The V4 makes good use of the 3K PE cycle NAND with it’s 128bit ECC (Error Correcting Code). With the more advanced ECC engine, the Marvell processor and Indilinx firmware should be able to get every last bit of endurance out of lower-PE flash.

18 comments

  1. blank

    i wanted to see some updates on 256gb drive lol but this is great. the HD tune showing a weird behavior though, would probably wait for the releases of next firmware, which no one knows when..

  2. blank

    “once you’ve upgraded to 1.4RC. Flashing to 1.4RC involves a destructive update (all data is wiped in the process), and the drive must not be the primary system drive.”

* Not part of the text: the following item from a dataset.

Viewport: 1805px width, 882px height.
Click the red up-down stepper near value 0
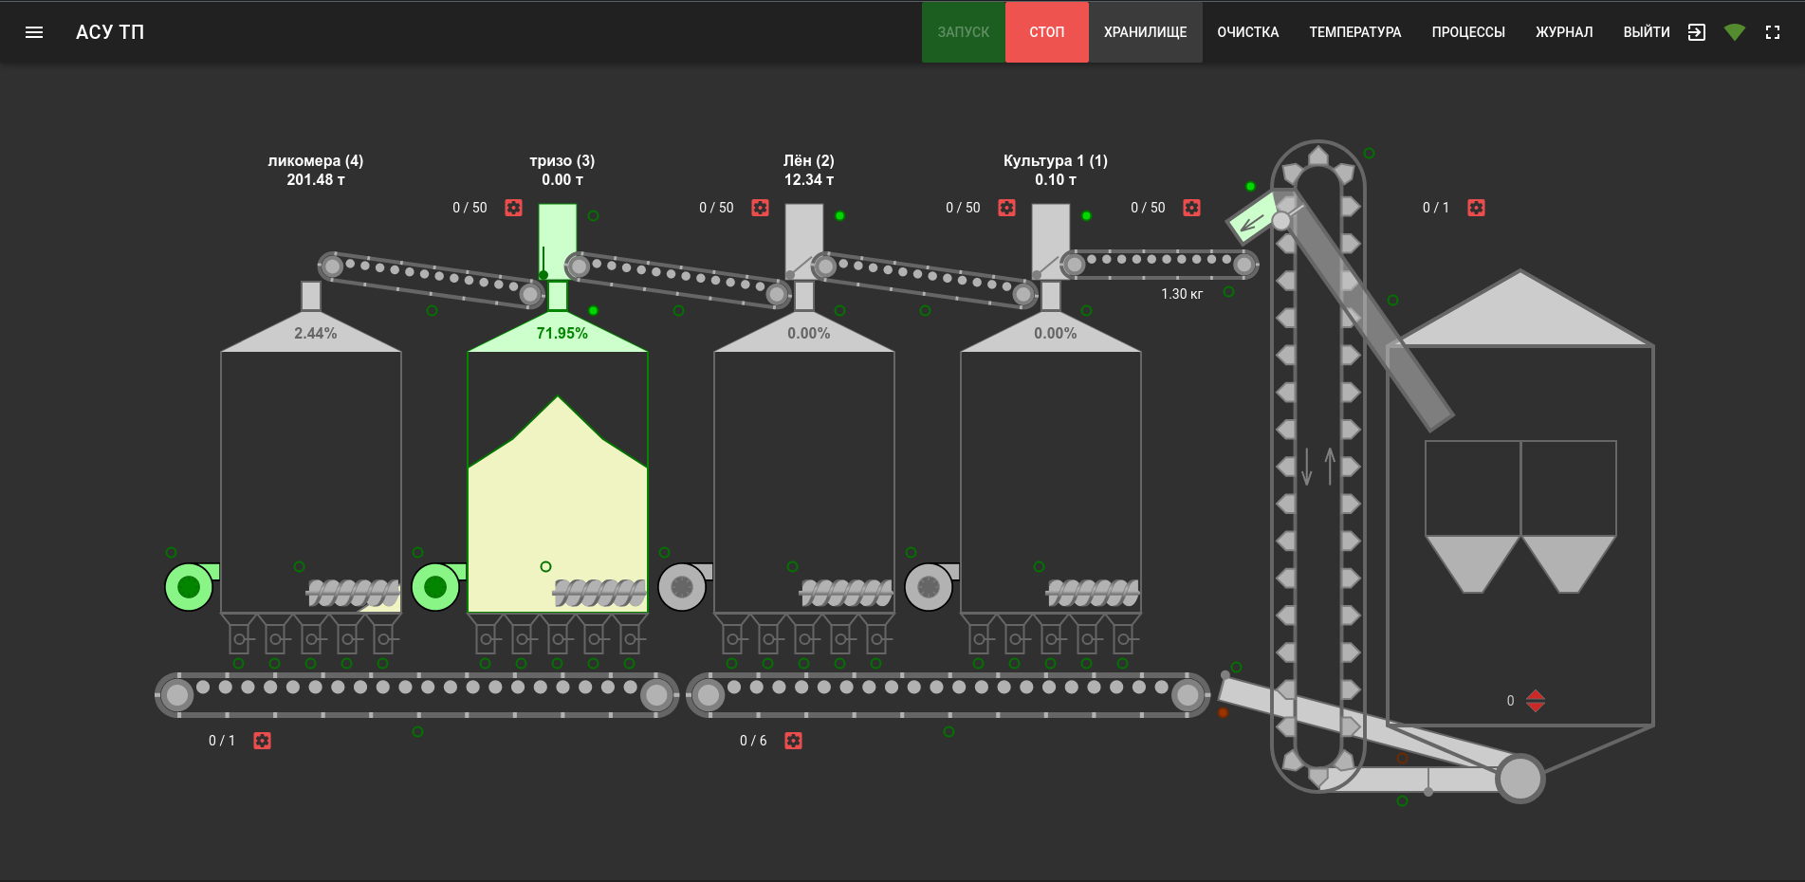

    im understand why. flashing to 1.4RC involve destructive update,
    but im not understand, why the drive, cant act as the primary system drive?
    pls explained?
    thanks

    • blank

      You cannot upgrade while it is a boot drive or it will destroy your system. You can upgrade and then use it as a boot drive.

    • blank

      I think the author was saying if you’re running this drive right now, and it’s running 1.3, and your operating system is running on the drive running 1.3, you can’t update to 1.4, because flashing it would wipe out everything on the drive running 1.3, including the operating system.

  3. blank

    Many people reporting Vertex 4 is having issues being detected on cold boot which is also causing waking from sleep bsod.

  4. blank

    Way to be punctual and terse about it! 🙂

  5. blank

    also i still dont get how firmware seems to boost the performance up for everything, its clear in CDM as well as ATTO or ADSSD, but not the vantage.. is it something to do with that issue with HDtune?

    • blank

      This has us a bit stumped as well but, in testing as many SSDs as we have over the years, we have seen variances where SSD compatibility was an issue for on reason or another without a clear understanding of why.

      • blank

        im wondering if its because the latency tripled as shown in the picture AS SSD and that probably cause the poor performance on the overall realworld vantage

  6. blank

    Is there any difference between 1.4RC and 1.4? (I’m wondering if they fixed the slow write speeds on the 2nd half of the disk.)

  7. blank

    Are there any considerations to running a pair of these in Raid0? The intent is performance. I saw a comment about 3 months ago that you were better off running the biggest ssd you could afford instead of 2 smaller in Raid0. Any truth to that?
    Thanks!

  8. blank

    Raid 0 Setup with Vertex 4 (Firmware 1.5) 512GB SSD in HP Elitebook 8570W i7- Failed
    To potential OCZ SSD buyers,
    I posted the above matters to OCZ forum and got no solution from them after many email in and out in a week time. They want me to write an email to HP for help. They even deleted my reply and make the post like I did not reply their request or reply their mail. Furthermore, they blocked my post. They wanted me to send them a personal email instead of on the public forum.
    They moved my post to ForumOCZ Support ForumCompliments, Complaints, & SuggestionsVertex 4 512GB BSOD in RAID 0 setup.
    or
    https://www.ocztechnologyforum.com/forum/showthread.php?104396-Vertex-4-512GB-BSOD-in-RAID-0-setup
    That’s why I totally agree with the post here on the first page:
    “It’s still a drive from OCZ, a company that has repeatedly and blatantly used its customer base as unpaid beta testers, and lambasted them when they dared to complain about it. No thank you. The fastest drive in the world is of no use to me if it’s causing my computer to BSOD constantly. I’ll be spending my money and that of my many clients on drives with proven track records for reliability and excellent customer service, both sadly lacking in OCZ products.”
    I will walk away from this OCZ unreliable SSD. Luckily I am able to return the drives and asked for refund instead of following their steps to do the beta tester in a week time.
    Think twice before you buy it.
    Thanks you.

  9. blank

    The OCZ SSDs got a lot of compatibilities and reliable issue. Just heading to their technical forum and you will know what I mean. The fastest drive in the world is of no use to me if it’s causing my computer to BSOD or other problem.